Christophe Naudin

  • De l'histoire au mythe identitaire.

    La bataille de Poitiers, en 732 (ou 733), opposant les troupes arabo-berbères d'Abd el-Rahman aux Francs de Charles Martel, est un événement de l'histoire de France, peu à peu devenu mythe historiographique et enjeu de mémoire. Alors que le dernier livre véritablement consacré à la question date de 1966, les années 2000 ont vu l'apparition d'un nombre croissant de publications souvent écrites sans distance ni mesure. Au même moment, la commémoration de l'événement devient l'objet d'utilisations politiques par l'extrême droite occidentale, phénomène qui a culminé en France avec l'occupation en octobre 2012 du chantier de la mosquée de Poitiers par le groupe Génération Identitaire.

    Charles Martel et la bataille de Poitiers.

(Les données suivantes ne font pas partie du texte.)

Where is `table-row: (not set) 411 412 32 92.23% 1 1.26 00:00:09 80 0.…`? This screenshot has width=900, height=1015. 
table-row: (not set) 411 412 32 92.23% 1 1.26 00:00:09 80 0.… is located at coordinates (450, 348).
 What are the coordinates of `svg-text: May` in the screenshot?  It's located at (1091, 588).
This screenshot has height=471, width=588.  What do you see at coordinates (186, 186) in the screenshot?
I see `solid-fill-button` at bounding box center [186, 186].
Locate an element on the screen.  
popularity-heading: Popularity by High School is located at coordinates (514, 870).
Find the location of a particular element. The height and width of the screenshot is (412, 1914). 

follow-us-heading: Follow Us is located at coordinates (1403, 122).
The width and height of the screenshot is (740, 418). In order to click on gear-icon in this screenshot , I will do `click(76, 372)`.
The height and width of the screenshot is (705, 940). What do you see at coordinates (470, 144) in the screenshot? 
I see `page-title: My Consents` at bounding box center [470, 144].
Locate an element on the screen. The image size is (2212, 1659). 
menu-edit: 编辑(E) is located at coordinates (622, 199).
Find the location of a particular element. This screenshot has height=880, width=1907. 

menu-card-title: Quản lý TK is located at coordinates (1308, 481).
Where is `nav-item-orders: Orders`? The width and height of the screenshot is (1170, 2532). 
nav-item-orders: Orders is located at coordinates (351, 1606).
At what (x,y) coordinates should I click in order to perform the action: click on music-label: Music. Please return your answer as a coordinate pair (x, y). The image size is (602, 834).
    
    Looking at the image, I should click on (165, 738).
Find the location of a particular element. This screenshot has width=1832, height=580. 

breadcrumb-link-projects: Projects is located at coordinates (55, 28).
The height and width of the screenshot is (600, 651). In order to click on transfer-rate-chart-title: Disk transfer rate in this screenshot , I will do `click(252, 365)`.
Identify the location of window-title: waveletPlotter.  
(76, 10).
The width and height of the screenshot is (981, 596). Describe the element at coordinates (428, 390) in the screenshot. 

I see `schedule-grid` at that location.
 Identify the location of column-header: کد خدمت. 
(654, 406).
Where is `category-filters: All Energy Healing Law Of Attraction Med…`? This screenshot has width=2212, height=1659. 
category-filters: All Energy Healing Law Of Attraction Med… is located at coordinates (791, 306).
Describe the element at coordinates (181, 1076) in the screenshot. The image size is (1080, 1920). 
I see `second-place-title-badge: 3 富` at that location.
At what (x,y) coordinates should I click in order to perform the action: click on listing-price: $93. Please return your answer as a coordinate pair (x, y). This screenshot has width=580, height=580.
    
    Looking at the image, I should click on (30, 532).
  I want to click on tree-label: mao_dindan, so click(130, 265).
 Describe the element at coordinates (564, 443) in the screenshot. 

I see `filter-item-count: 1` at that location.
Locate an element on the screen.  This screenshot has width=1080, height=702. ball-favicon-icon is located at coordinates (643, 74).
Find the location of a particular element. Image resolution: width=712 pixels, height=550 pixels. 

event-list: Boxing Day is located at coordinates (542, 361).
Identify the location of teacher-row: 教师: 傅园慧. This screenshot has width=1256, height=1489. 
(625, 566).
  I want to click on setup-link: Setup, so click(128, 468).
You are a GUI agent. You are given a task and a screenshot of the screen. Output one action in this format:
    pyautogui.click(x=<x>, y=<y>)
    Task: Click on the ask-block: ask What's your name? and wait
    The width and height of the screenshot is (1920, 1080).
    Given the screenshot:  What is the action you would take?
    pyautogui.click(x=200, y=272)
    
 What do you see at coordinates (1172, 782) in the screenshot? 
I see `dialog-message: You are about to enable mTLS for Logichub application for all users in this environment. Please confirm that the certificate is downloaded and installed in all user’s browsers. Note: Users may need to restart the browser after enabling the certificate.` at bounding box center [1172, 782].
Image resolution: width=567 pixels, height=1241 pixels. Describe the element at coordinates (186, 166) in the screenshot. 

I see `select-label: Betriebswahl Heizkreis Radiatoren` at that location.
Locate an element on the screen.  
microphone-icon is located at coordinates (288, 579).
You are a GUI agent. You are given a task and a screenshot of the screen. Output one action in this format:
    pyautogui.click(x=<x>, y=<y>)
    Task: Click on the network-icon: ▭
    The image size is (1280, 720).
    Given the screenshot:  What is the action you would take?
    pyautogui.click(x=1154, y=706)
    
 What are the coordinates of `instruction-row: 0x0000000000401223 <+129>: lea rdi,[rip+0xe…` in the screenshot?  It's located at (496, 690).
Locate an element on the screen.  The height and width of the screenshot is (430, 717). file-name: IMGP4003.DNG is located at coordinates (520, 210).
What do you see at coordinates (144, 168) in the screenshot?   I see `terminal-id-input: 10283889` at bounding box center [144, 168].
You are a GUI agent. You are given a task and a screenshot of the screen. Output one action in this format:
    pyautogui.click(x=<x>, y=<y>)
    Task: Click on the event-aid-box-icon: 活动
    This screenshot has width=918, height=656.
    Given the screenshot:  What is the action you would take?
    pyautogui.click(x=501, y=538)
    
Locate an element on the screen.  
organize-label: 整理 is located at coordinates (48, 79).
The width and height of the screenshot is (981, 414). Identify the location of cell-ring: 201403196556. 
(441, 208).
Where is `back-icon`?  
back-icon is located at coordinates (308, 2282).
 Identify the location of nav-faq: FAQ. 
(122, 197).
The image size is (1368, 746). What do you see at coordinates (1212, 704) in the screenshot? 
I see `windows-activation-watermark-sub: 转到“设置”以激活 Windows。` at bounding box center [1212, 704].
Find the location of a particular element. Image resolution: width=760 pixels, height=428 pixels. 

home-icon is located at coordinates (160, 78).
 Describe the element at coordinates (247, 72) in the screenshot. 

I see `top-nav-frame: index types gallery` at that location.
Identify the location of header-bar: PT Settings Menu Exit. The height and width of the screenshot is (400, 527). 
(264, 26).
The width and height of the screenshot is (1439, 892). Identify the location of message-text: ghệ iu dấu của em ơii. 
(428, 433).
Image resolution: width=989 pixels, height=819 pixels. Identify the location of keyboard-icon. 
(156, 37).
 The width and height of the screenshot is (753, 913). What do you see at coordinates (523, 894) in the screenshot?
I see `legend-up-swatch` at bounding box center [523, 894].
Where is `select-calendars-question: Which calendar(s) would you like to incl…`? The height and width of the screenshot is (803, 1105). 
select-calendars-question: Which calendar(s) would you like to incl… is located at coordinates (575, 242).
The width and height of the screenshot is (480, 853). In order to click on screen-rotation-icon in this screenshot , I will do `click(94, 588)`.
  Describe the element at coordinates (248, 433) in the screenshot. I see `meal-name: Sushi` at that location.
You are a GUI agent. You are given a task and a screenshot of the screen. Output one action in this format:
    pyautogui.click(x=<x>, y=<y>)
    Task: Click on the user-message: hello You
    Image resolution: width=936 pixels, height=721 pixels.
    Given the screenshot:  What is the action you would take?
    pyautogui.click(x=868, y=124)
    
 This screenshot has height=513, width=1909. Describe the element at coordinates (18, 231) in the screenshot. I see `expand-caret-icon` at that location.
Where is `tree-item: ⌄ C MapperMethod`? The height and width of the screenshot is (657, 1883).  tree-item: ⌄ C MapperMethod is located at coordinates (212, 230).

De l'histoire au mythe identitaire propose, alors que les mémoires s'enflamment, de revenir tout d'abord à l'histoire mal connue de la bataille en la resituant dans le contexte large des relations entre le monde franc et l'empire islamique. Puis d'analyser, en deuxième partie, les échos successifs rencontrés par le souvenir de la bataille au Moyen Âge, à l'époque moderne, auprès des philosophes des Lumières et des romantiques, dans les écoles de la IIIe et de la IVe République et au sein de la culture populaire. Une attention particulière est portée à l'actualité récente du mythe de Poitiers, notamment au sein des extrêmes droites française et européenne. Ce travail inédit d'histoire et d'historiographie permet de nuancer la portée réelle de la bataille, tant au moment des faits que dans les mémoires.

  • Lorànt Deutsch passe aujourd'hui pour un historien débonnaire mettant l'histoire à portée de tous. Or, l'immense succès des livres et documentaires du comédien, loin de véhiculer une l'histoire sans idéologie, s'appuient sur une vision profondément réactionnaire de notre passé. Les auteurs des Historiens de garde démontrent, grâce une étude du Métronome, en quoi Lorànt Deutsch est l'héritier des historiens d'extrême droite et la façon dont il interprète l'histoire au profit du "roman national" cher à Barrès et à Patrick Buisson.